Pipe Dreams is a 1976 romantic drama film starring soul singer Gladys Knight in her acting debut as a woman who attempts to regain the love of her husband, played by real-life spouse Barry Hankerson. His boss is played by Wayne Tippit; Bruce French, Sally Kirkland and Altovise Davis (wife of Sammy Davis Jr.) round out the cast.

Plot
Maria Wilson follows her husband to Alaska, where he is working on the Alaska pipeline, to try to win him back.
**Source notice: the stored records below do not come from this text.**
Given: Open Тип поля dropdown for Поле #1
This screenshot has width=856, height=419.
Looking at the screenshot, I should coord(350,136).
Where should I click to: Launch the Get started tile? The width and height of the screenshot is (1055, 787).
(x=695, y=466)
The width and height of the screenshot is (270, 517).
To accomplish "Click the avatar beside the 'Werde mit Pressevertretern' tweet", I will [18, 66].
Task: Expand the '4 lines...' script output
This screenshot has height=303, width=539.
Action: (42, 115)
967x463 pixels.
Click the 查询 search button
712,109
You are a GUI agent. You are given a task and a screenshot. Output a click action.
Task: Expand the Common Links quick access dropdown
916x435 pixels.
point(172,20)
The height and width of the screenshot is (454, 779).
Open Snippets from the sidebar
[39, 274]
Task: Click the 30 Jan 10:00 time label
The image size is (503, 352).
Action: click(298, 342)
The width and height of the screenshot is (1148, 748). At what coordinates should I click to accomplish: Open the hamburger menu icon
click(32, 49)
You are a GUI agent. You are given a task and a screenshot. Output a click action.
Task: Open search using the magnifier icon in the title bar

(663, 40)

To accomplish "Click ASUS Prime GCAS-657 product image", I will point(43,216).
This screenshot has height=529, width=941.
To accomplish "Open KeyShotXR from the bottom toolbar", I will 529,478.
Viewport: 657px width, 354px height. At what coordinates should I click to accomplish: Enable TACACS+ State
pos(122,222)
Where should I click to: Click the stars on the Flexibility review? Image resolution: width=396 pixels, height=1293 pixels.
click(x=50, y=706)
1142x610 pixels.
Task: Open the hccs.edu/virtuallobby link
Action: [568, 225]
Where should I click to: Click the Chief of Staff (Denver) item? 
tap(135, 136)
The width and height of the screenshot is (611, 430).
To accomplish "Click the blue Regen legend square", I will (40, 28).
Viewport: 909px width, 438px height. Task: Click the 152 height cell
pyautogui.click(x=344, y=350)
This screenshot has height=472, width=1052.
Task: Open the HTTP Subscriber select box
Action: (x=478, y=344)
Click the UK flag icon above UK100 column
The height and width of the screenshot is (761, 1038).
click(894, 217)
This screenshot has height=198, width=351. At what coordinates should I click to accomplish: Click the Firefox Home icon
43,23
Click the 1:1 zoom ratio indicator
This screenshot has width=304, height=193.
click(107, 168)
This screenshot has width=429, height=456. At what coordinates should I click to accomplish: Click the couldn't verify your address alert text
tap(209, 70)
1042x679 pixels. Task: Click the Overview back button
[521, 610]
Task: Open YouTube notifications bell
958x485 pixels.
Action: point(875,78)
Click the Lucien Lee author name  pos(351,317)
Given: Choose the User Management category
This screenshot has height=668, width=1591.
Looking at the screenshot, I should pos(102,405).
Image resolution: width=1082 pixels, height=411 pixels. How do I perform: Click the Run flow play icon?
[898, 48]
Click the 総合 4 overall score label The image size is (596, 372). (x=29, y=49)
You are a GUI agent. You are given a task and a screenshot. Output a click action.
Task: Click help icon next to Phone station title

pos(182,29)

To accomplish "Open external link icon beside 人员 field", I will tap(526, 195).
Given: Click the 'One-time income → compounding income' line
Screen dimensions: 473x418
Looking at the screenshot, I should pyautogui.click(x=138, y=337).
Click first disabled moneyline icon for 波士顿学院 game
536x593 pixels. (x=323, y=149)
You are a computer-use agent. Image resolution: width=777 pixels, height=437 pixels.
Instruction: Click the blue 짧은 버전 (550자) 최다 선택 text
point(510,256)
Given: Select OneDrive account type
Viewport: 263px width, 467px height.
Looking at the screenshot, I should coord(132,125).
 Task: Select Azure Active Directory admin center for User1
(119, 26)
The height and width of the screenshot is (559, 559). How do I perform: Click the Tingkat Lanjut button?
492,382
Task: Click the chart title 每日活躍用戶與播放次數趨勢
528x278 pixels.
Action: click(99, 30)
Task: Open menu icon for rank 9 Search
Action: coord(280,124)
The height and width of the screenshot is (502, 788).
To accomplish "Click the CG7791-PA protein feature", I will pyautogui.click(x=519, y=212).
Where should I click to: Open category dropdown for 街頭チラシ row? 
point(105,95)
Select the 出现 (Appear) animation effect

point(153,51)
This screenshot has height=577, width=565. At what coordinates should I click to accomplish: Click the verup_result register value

The local boss disapproves.

Cast
 Gladys Knight as Maria Wilson 
 Barry Hankerson as Rob Wilson 
 Wayne Tippit as Mike Thompson
 Sherry Bain as Loretta
 Bruce French as "The Duke"
 Sally Kirkland as Betty "Two Street Betty"
 Altovise Davis as Lydia
 Redmond Gleeson as "Hollow Legs"
 John Mitchum as Franklin

Production
The film was written and directed by Steve Verona and produced by Verona Enterprises and California Cinema Pruductions LGN, with financing from Buddah Records and minority organizations. Filming took place on location in Valdez in January 1976.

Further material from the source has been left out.